Tag: kubelet error

  • Setting Up Kubernetes on Vagrant: What Broke, What I Fixed, and What I Learned”

    Setting Up Kubernetes on Vagrant: What Broke, What I Fixed, and What I Learned”

    You know when you think something’s going to be quick and easy, but it ends up being a rabbit hole of learning? That’s exactly what happened when I tried setting up a Kubernetes cluster on Vagrant using VirtualBox.

    This blog is about all the hiccups I hit, how I fixed them, and what I learned along the way. If you’re doing something similar or planning to, maybe this will save you some time and headaches.


    I Decided to Build My Own Cluster

    After attending KubeCon Delhi in December 2024, I came back inspired to level up my Kubernetes game. I’m doing the Kubestronaut certification, and rather than use something managed like EKS or GKE, I decided to roll up my sleeves and do it all manually.

    It sounded simple. Spin up a couple of Vagrant boxes with VirtualBox, install Kubernetes, and go. But as I found out, theory and practice are not the same thing.


    The Setup

    I used a Vagrantfile to spin up a control-plane node and a worker node.

    Vagrantfile (Snippet)

    Vagrant.configure("2") do |config|
      config.vm.box = "ubuntu/focal64"
    
      config.vm.define "k8s-controller" do |node|
        node.vm.hostname = "k8s-controller"
        node.vm.network "private_network", ip: "192.168.33.10"
      end
    
      config.vm.define "k8s-node1" do |node|
        node.vm.hostname = "k8s-node1"
        node.vm.network "private_network", ip: "192.168.33.11"
      end
    end

    Where It Started Going Sideways: Networking Woes

    So VirtualBox sets every VM’s default NAT IP to 10.0.2.15. If you don’t set up a second network (like a host-only adapter), Kubernetes nodes just can’t talk properly to each other.

    Also, I forgot to set the --apiserver-advertise-address, and Kubernetes defaulted to the NAT IP. That meant the worker node couldn’t find the control plane. This is important to always point to host-adapter or your secondary NIC.
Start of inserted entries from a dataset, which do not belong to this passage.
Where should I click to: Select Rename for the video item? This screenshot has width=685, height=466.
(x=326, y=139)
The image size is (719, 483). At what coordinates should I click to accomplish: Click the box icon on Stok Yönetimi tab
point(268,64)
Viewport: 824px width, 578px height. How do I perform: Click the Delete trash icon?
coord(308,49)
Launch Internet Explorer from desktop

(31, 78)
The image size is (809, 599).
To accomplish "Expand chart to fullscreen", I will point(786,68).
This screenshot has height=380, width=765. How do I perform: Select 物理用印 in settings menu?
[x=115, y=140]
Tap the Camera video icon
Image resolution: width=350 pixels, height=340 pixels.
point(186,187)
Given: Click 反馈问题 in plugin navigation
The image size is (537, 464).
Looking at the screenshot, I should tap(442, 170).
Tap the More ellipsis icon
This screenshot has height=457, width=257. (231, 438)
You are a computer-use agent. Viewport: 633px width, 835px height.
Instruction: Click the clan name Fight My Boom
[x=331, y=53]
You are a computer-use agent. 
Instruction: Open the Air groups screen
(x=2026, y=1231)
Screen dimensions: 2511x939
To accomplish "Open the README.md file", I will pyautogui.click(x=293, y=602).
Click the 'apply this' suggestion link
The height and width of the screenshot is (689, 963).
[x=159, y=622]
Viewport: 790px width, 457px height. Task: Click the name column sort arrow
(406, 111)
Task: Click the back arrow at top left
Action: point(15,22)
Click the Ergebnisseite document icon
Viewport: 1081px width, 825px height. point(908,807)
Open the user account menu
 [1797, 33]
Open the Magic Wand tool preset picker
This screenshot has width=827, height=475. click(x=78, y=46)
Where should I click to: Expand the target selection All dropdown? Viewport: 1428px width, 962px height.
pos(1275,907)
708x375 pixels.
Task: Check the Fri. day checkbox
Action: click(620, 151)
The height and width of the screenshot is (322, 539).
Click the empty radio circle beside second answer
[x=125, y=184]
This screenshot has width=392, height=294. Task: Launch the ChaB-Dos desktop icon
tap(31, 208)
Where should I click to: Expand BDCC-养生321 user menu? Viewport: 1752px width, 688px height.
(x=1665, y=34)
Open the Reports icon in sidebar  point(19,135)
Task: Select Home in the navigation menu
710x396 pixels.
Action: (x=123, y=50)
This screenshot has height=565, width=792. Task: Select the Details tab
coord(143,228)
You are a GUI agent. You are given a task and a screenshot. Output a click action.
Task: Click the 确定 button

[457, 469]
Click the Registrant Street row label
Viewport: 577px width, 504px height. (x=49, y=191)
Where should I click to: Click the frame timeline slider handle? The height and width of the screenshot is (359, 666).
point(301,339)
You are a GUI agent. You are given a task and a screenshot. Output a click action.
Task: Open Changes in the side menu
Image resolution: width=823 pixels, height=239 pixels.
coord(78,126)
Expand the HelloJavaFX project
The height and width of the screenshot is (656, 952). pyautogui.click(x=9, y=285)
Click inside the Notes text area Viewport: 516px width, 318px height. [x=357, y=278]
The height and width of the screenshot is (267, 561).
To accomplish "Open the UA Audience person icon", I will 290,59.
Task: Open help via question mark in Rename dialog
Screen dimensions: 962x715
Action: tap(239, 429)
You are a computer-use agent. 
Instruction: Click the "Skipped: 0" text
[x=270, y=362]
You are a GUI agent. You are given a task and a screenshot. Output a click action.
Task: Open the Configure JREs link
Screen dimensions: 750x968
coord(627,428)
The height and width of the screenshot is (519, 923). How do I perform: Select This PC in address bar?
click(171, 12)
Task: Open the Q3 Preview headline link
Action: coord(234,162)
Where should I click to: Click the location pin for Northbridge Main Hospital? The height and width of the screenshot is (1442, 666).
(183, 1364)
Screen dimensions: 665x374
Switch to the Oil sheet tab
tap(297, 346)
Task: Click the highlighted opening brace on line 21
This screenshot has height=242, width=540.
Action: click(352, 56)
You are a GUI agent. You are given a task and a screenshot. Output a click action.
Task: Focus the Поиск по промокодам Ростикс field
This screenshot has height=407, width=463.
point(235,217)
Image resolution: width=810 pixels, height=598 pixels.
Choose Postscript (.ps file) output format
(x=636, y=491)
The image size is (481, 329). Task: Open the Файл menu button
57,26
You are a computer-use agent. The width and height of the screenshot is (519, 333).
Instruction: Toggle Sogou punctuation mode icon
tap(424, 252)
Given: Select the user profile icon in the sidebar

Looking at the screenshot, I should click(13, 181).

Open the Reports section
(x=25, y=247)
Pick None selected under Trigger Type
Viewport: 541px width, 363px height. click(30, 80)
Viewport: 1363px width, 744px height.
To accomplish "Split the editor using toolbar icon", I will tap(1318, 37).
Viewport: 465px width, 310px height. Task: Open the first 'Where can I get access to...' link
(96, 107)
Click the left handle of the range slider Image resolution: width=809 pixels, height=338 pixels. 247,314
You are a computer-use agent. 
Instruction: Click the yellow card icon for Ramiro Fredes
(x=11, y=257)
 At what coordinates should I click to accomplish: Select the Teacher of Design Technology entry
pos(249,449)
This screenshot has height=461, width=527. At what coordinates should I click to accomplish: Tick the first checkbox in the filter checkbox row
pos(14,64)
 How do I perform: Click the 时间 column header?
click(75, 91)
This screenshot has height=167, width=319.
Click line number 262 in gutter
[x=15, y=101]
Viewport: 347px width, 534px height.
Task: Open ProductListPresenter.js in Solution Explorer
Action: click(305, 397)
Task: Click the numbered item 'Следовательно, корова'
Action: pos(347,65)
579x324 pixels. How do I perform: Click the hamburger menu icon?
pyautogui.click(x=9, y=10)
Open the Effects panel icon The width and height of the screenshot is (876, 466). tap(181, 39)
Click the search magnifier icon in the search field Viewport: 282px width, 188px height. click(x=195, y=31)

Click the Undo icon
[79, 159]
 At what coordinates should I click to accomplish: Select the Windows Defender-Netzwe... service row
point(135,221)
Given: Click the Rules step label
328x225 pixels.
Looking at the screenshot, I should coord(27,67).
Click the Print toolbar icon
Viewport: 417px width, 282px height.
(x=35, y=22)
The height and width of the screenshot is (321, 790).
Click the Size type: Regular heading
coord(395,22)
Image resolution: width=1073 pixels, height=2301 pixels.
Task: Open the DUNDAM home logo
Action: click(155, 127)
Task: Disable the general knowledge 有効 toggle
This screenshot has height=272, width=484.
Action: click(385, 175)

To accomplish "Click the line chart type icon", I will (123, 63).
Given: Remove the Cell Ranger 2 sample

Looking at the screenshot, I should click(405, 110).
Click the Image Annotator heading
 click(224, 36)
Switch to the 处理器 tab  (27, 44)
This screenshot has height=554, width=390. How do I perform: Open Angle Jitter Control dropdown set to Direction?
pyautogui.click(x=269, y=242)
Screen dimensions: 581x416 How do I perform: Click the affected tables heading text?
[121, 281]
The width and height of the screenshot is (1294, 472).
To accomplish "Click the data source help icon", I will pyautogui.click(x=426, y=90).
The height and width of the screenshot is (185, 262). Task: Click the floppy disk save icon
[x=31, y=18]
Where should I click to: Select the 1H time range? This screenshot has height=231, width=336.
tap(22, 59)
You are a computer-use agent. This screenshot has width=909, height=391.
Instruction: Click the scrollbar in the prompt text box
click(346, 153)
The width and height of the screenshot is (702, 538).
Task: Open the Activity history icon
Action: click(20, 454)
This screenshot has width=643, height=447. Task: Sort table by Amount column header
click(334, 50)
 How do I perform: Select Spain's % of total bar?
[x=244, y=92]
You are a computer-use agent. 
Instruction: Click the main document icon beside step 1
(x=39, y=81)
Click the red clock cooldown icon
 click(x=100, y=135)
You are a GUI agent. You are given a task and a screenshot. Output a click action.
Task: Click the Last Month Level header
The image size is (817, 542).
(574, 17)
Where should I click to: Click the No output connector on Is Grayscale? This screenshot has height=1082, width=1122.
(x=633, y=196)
    The Wall of Errors (and Fixes)

    container runtime is not running

    What it means: containerd wasn’t running.

    Simply fix by,

    sudo apt install -y containerd
    containerd config default | sudo tee /etc/containerd/config.toml
    sudo systemctl restart containerd kubelet

    kubelet-start: timed out waiting for the condition

    Why it happens: Kubelet can’t talk to the API server, usually because the config is missing or wrong, or CNI isn’t ready.

    Can be resolved by running

    sudo systemctl restart kubelet

    NetworkPluginNotReady: cni plugin not initialized

    Root cause: Calico wasn’t running. Either because the binaries were missing or iptables was blocking traffic.

    To fix need to apply the calico.yaml file so the pod networking can be setup.

    kubectl apply -f https://docs.projectcalico.org/manifests/calico.yaml

    Also ensure CNI plugins are installed:

    sudo mkdir -p /opt/cni/bin
    wget -qO- https://github.com/containernetworking/plugins/releases/download/v1.1.1/cni-plugins-linux-amd64-v1.1.1.tgz | sudo tar -xz -C /opt/cni/bin

    AppArmor and Firewall Madness

    • AppArmor was causing container launch failures.
    • The firewall (UFW) and iptables were messing with CNI networking.

    This one is difficult to identify and is easier to overlook, fix this by running the following commands:

    sudo systemctl stop apparmor
    sudo systemctl disable apparmor
    sudo systemctl disable --now ufw
    sudo iptables -F
    sudo iptables -tnat -F

    Clean Reset and Rebuild

    When nothing worked and after going in circles, I wiped it all out and restarted everything.

    sudo kubeadm reset -f
    sudo systemctl restart containerd kubelet

    Updated Hosts File

    192.168.33.10 k8s-controller
    192.168.33.11 k8s-node1

    Re-initialize Kubernetes

    sudo kubeadm init --apiserver-advertise-address=192.168.33.10 --pod-network-cidr=192.168.0.0/16

    Configure kubectl on the host

    mkdir -p $HOME/.kube
    sudo cp /etc/kubernetes/admin.conf $HOME/.kube/config
    sudo chown $(id -u):$(id -g) $HOME/.kube/config

    Worker Node Join

    Copied the kubeadm join command from the output of the init and ran it on the worker node.


    Accessing the Kubernetes cluster From My Laptop

    scp vagrant@k8s-controller:/etc/kubernetes/admin.conf ~/.kube/config
    chmod 600 ~/.kube/config

    Final Thoughts: What I Learned

    • Most of the errors can be simply fixed by proper Networking and VirtualBox + Vagrant need that extra private_network for everything to work.
    • The --apiserver-advertise-address must be a reachable IP. NAT won’t work here.
    • AppArmor, UFW, and iptables can break Kubernetes in subtle ways.
    • If Calico fails to start, look at your CNI paths and system services.

    This whole process was a grind, but now I get why people say: if you want to learn Kubernetes, build your own cluster.

    Hope this helps you avoid the same potholes. If you’ve been through similar issues — or fixed them another way — I’d love to hear from you.

    Happy hacking!